MLB statistics (through 2021 season)
- Win–loss record: 0–1
- Earned run average: 8.44
- Strikeouts: 12

NPB statistics (through August 18, 2026)
- Win–loss record: 5–4
- Earned run average: 2.56
- Strikeouts: 98
- Saves: 9
- Stats at Baseball Reference

Teams
- Washington Nationals (2021); Yomiuri Giants (2023–present);

= Alberto Baldonado =

Panamanian baseball player (born 1993)

Alberto Louis Baldonado (born February 1, 1993) is a Panamanian professional baseball pitcher for the Yomiuri Giants of Nippon Professional Baseball (NPB). He has previously played in Major League Baseball (MLB) for the Washington Nationals.

==Career==
===New York Mets===
A native of Colón, Panama, Baldonado signed with the New York Mets as a non-drafted free agent in 2010 and was assigned to the Dominican Summer League Mets 1 team. Baldonado played for the GCL Mets in 2011, posting a 3.71 ERA in 11 games. Baldonado spent the ensuing two seasons with the rookie-level Kingsport Mets, posting a 6.75 ERA in 6 games (2012) and a 3.94 ERA in 14 games (2013). In 2014, he played for the Low-A Brooklyn Cyclones, working to a 3–4 record and 4.34 ERA in 12 contests. Baldonado spent the following year with the Single-A Savannah Sand Gnats, working to an excellent 1.91 ERA with 74 strikeouts in 56.2 innings pitched across 38 appearances. He split the 2016 season with the High-A St. Lucie Mets and the Double-A Binghamton Mets, logging a cumulative 3.77 ERA with 68 strikeouts in 47 total appearances. In 2017, Baldonado played for the Double-A Binghamton Rumble Ponies and the Triple-A Las Vegas 51s, accumulating a 4.80 ERA in 50 appearances between the two affiliates. On November 6, 2017, Baldonado became a minor league free agent, at age 24.

===Chicago Cubs===
On December 11, 2017, Baldonado signed a minor league deal that included an invitation to major league spring training with the Chicago Cubs for the 2018 season. He spent the season with the Triple-A Iowa Cubs and was named a Pacific Coast League All-Star after pitching to a 4.88 ERA in 37 games. Baldonado started the 2019 season with Triple-A Iowa as well, but he was released on May 17, 2019, after posting a 3.38 ERA over eight games.

===High Point Rockers===
On June 16, 2019, Baldonado latched on with the High Point Rockers of the independent Atlantic League of Professional Baseball, for whom he pitched in 13 games, recording a 1.98 ERA with 19 strikeouts in 13 contests.

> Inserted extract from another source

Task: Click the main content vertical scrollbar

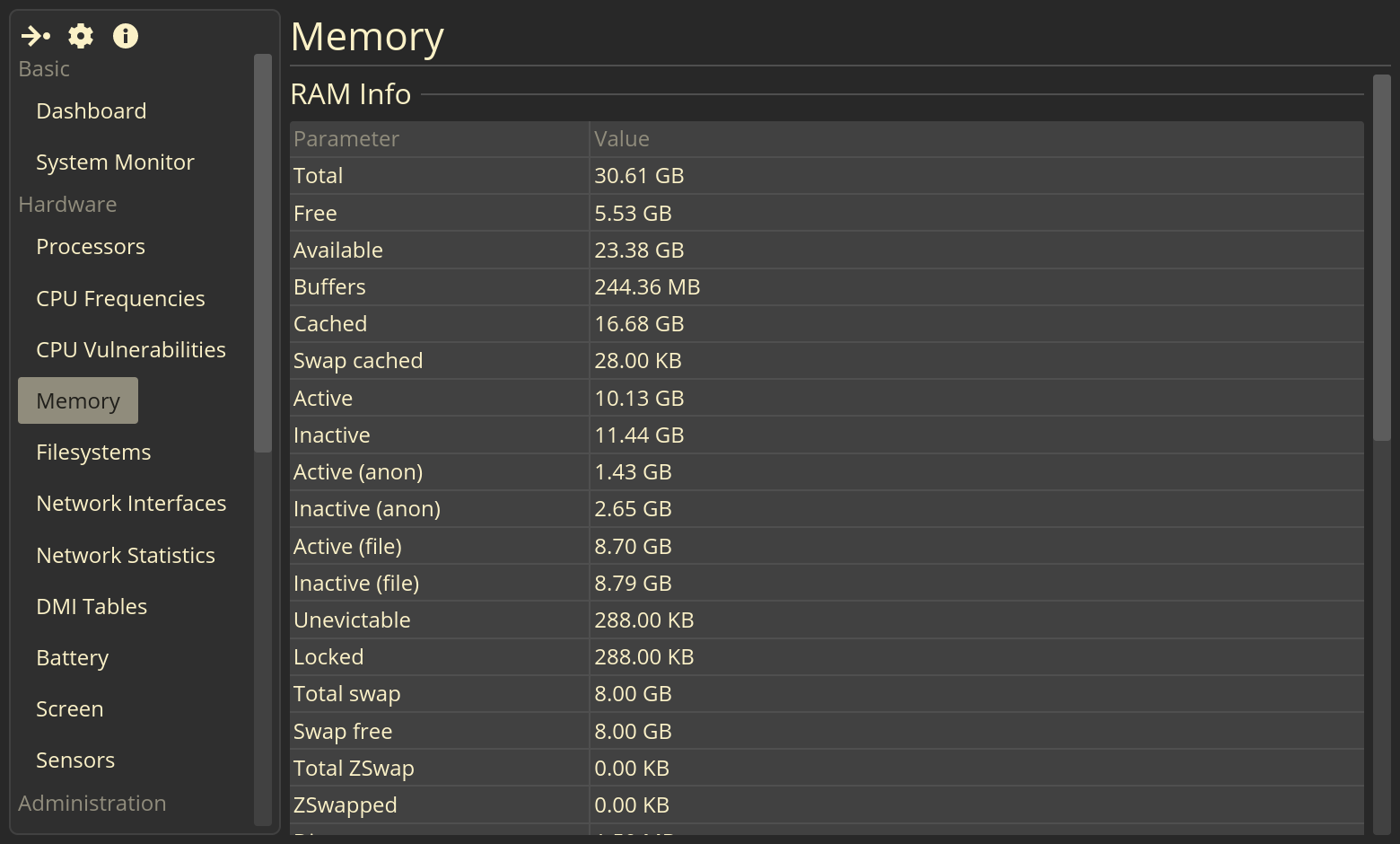Action: pos(1382,258)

===Sultanes de Monterrey===
On July 30, 2019, Baldonado's contract was selected by the Sultanes de Monterrey of the Mexican League. With Monterrey, Baldonado worked to a 1.59 ERA in 12 appearances to close out the year. On January 21, 2020, Baldonado elected free agency.

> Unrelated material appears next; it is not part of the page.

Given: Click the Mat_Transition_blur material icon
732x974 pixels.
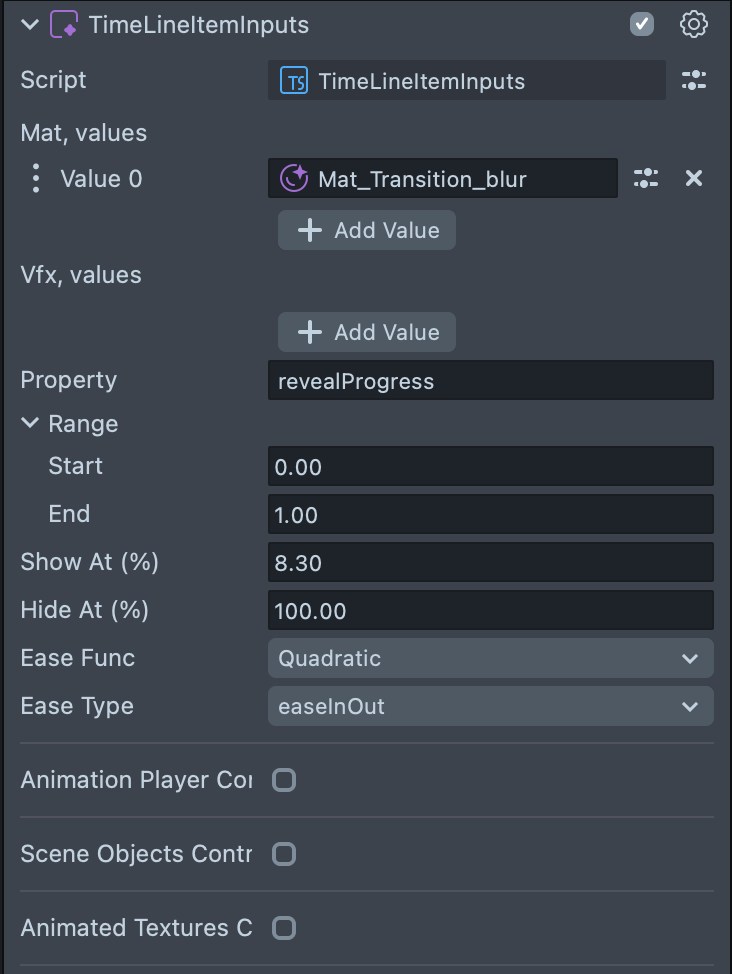Looking at the screenshot, I should tap(294, 179).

===Washington Nationals===
On February 7, 2020, Baldonado signed a minor league contract with the Washington Nationals. Baldonado did not play in a game in 2020 due to the cancellation of the minor league season because of the COVID-19 pandemic. Baldonado was released by the Nationals organization on May 29.

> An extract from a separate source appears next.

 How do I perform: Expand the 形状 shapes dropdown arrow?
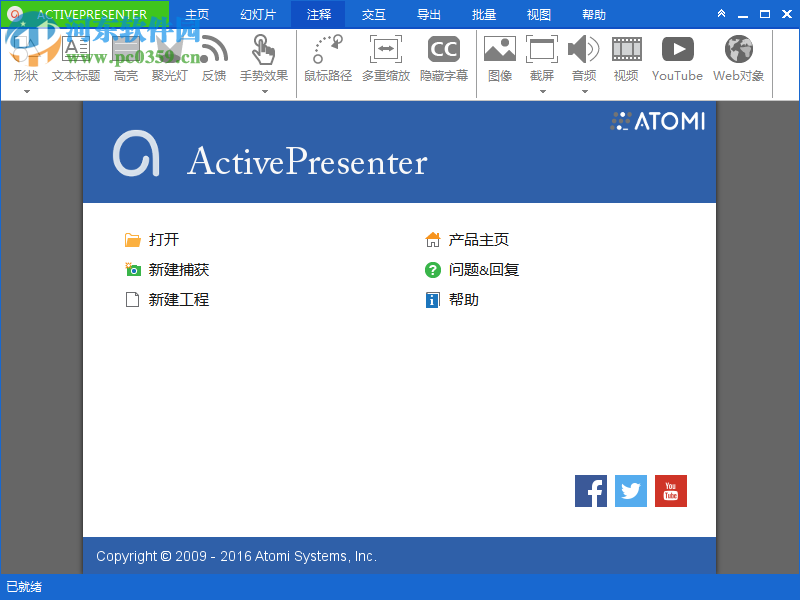pyautogui.click(x=24, y=91)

On January 6, 2021, Baldonado re-signed with the Nationals on a new minor league contract. He began the 2021 season with the Double-A Harrisburg Senators, progressing then to the Triple-A Rochester Red Wings. After putting up a 2.88 ERA across the two levels, Baldonado had his contract selected September 1, and was promoted to the major leagues for the first time. Baldonado made his major league debut against the Philadelphia Phillies on September 2, pitching a scoreless inning of relief. He struck out the first batter he faced, Matt Vierling, as well as the fourth, Bryce Harper. Baldonado finished his rookie campaign with an 8.44 ERA with 12 strikeouts in 14 major league games. On October 13, Baldonado was outrighted off of the 40-man roster.

In 2022, Baldonado made 56 appearances for Triple–A Rochester, recording a 3.84 ERA with 81 strikeouts and 3 saves across 63 1/3 innings pitched. He returned to Rochester in 2023, pitching in 29 contests and logging a 3.03 ERA with 30 strikeouts in 29 2/33 innings of work. On June 20, 2023, Baldonado was released by the Nationals organization to pursue an opportunity in Japan.
===Yomiuri Giants===
On July 1, 2023, Baldonado signed with the Yomiuri Giants of Nippon Professional Baseball (NPB). He re-signed a one-year contract for the 2024 season on November 26.

==International career==
Baldonado was selected to represent Panama at the 2023 World Baseball Classic qualification.